Implementation details of indicator correlation functions from pws-pyqc

cchwala commented 5 months ago

For the FZ filter and the HI filter the functions are pretty simple, just taking two time series as input and providing one time series as output. For the indicator correlation the current functions (see here) have more complex (but not complicated) input. Since we are not yet sure if and how we fully want to rely on xarray.Dataset as data model, i.e. to always supply the Dataset as function input so that metadata is automatically available based in naming conventions of WG1, is is not yet clear how we want to or have to reshape these functions.

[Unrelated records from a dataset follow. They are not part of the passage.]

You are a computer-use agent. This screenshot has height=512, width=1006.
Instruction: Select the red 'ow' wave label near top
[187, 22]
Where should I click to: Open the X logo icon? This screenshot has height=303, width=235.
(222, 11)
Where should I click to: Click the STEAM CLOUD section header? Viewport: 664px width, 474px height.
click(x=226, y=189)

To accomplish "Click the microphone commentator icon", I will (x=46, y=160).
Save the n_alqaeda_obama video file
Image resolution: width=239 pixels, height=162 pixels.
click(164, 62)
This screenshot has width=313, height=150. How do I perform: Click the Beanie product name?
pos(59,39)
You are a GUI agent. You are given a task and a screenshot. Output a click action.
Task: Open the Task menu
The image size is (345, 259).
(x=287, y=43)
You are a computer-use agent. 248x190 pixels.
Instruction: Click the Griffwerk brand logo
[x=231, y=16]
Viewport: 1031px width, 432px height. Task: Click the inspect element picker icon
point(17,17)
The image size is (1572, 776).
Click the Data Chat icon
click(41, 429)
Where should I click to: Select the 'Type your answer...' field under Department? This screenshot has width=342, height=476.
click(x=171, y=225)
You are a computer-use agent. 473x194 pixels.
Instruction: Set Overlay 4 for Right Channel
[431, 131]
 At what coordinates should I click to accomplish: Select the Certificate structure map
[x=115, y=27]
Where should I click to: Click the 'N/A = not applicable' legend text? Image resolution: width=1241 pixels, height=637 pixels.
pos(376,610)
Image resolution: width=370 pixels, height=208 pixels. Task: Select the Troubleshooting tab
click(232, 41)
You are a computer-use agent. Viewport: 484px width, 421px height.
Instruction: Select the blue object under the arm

My current preference would be to have functions that take two main inputs, one time series of the PWS data to flag, and one or multiple timeseries from the neighboring sensors or from the reference. This is easier to experiment with and, if implemented correctly, can easily scale for a large number of PWSs. However, if multiple time series (from the reference or neighbors) are to be supplied as input, we should require the usage of a xarray.Dataarray or a pandas.Dataframe since there is the danger of having the wrong order of dimension when using a 2D numpy.array. IMO we should wait till we have an example dataset and example workflow implemented. Then we can try different approaches in a hands-in manner.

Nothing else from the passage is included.